‘Nog veel belemmerende regels in pensioenvoorstel kabinet’
Ook zijn er nog zaken onduidelijk. Als dat niet opgelost wordt, dan zullen de fondsen en sociale partners komende jaren waarschijnlijk tegen problemen aanlopen bij hun voorbereidingen op de pensioenhervormingen. En dat kan leiden tot vertraging.
Zo reageert de Pensioenfederatie op de in december aan hen voor advies voorgelegde plannen van minister Wouter Koolmees van Sociale Zaken. Over de grootscheepse hervormingen werd vorig jaar al het pensioenakkoord afgesloten. Maar alles moet nog wel in wetgeving worden omgezet, en daar komt ook nog veel bij kijken.
Pensioenfederatie-directeur Edith Maat benadrukt dat pensioenfondsen de verantwoordelijkheid voor een evenwichtige belangenafweging hebben. Die afweging moeten ze straks wel kunnen blijven maken, ondanks dat er meer keuzevrijheid komt voor de gewone man. Maat pleit daarom voor ruimere bevoegdheden voor pensioenfondsbesturen als het gaat om de toekenning van rendementen en de risico's die deelnemers kunnen lopen.
Ook zal er volgens de sector nog eens goed naar de definitie van het woord 'partner' moeten worden gekeken, om te voorkomen dat mensen straks om vervelende redenen hun nabestaandenpensioen mislopen.
De fondsen willen dat de overgangsregeling naar het nieuwe stelsel snel wordt uitgewerkt. Vorig jaar wisten de meeste pensioenfondsen kortingen te voorkomen. Maar of dat komende jaren weer lukt, is nog maar de vraag.
Grote fondsen als ABP en PFZW waarschuwden onlangs al dat als de omstandigheden niet wezenlijk veranderen, een verlaging van de pensioenen de komende jaren bijna niet te voorkomen is. Ook de Pensioenfederatie vindt de boodschap van Koolmees hierover te optimistisch. De minister stelde dat een gemiddeld fonds de komende jaren niet hoeft te korten om op de vereiste dekkingsgraad van 95 procent uit te komen. De dekkingsgraad is een belangrijke graadmeter die laat zien hoe de fondsen er financieel voor staan.
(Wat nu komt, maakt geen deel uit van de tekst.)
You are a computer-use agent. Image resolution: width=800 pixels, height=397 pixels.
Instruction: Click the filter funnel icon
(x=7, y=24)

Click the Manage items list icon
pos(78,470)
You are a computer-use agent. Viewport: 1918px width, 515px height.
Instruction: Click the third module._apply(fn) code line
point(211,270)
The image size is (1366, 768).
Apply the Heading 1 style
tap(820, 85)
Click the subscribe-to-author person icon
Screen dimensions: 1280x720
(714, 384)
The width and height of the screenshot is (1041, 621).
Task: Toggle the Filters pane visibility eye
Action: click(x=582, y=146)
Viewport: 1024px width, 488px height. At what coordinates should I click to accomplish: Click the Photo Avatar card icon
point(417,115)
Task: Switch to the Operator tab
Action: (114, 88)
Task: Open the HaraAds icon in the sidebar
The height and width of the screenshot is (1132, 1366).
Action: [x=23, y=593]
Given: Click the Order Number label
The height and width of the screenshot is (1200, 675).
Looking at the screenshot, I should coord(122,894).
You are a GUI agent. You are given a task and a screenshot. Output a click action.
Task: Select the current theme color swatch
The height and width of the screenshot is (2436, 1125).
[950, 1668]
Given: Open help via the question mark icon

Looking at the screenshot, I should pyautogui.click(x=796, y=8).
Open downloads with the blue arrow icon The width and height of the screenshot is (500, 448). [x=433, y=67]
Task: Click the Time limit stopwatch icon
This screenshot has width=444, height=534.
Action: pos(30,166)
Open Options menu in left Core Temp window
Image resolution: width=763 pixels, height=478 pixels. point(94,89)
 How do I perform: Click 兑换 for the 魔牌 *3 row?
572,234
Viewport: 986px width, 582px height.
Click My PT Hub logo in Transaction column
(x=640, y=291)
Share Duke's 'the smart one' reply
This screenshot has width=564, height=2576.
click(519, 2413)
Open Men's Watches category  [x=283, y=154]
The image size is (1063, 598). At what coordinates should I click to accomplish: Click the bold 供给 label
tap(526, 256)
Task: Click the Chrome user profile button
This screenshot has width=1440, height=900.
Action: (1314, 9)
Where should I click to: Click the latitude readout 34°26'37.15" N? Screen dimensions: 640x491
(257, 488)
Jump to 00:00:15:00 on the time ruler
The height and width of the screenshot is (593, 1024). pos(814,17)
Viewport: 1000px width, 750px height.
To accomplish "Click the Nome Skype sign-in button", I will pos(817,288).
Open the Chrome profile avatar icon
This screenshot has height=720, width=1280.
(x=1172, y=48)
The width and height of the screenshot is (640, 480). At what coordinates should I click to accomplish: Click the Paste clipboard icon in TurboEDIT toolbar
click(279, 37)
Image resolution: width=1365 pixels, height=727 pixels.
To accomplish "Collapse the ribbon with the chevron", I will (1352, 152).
Het wetsvoorstel waarop de branche reageert, is nog niet definitief. Het kabinet wilde betrokken partijen de kans geven om te reageren. Met deze reacties zal het wetsvoorstel worden verbeterd zodat de wet per 2022 kan ingaan. Daarna hebben vakbonden, werkgevers en de fondsen nog tot 2026 om voorbereidingen te treffen voor ze helemaal over moeten naar het nieuwe stelsel.